A Secretaria Municipal de Cultura (Secult) de São Luís voltou ao centro de mais uma controvérsia envolvendo contratos milionários herdados da gestão do ex-prefeito Eduardo Braide (PSD) e mantidos sob a prefeita Esmênia Miranda (PSD). Mesmo sem comprovação oficial da prestação de contas de um convênio anterior de R$ 4,7 milhões, o Instituto Movimentação para o Desenvolvimento Social (IMDS) foi confirmado como vencedor do chamamento público para execução do São João de São Luís deste ano, em contrato estimado em cerca de R$ 10 milhões.

A nova crise atinge diretamente a gestão da secretária Sheury Manuela Silva Neves, que foi adjunta da pasta até ser efetivada em fevereiro deste ano.

Recursos administrativos apresentados durante o processo seletivo apontam que não foi localizado, no Sistema Eletrônico de Informações (SEI), qualquer documento que comprove a prestação de contas do Termo de Colaboração nº 1145/2025, firmado entre o IMDS e a Secult para realização do Réveillon de São Luís. O contrato anterior envolvia R$ 4,7 milhões em recursos públicos, e o prazo legal para apresentação das contas já estaria vencido há meses.

As manifestações protocoladas no processo também relatam uma série de supostas irregularidades na proposta aprovada pela secretaria, entre elas ausência de metas e indicadores técnicos obrigatórios, uso irregular de verba de fomento como contrapartida social, falta de previsão do “São João da PREFS”, ausência de intérprete de Libras na planilha orçamentária, divergências matemáticas e documentação considerada incompleta da diretoria do instituto. Também foram questionadas quantidades de atrações nacionais acima do limite previsto no edital.
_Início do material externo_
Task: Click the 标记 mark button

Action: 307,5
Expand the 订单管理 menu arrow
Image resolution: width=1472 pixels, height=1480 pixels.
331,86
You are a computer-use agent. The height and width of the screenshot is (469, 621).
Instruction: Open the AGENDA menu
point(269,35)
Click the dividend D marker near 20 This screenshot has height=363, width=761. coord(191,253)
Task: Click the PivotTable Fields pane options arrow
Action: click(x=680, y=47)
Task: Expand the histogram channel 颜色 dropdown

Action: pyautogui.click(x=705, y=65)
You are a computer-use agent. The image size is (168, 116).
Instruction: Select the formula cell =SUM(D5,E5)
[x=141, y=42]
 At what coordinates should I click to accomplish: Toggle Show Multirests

Mesmo diante dos apontamentos formais apresentados na fase recursal por um dos concorrentes, a Secult manteve o resultado do chamamento público e homologou a escolha da entidade.

O caso já foi encaminhado ao Ministério Público do Maranhão e pode desencadear novas medidas judiciais envolvendo a aplicação de recursos públicos da cultura municipal.

A nova polêmica amplia o desgaste da Secult que, sob Braide e Esmênia, acumulou mudanças no comando da pasta e sucessivos escândalos envolvendo a contratação de entidades sociais.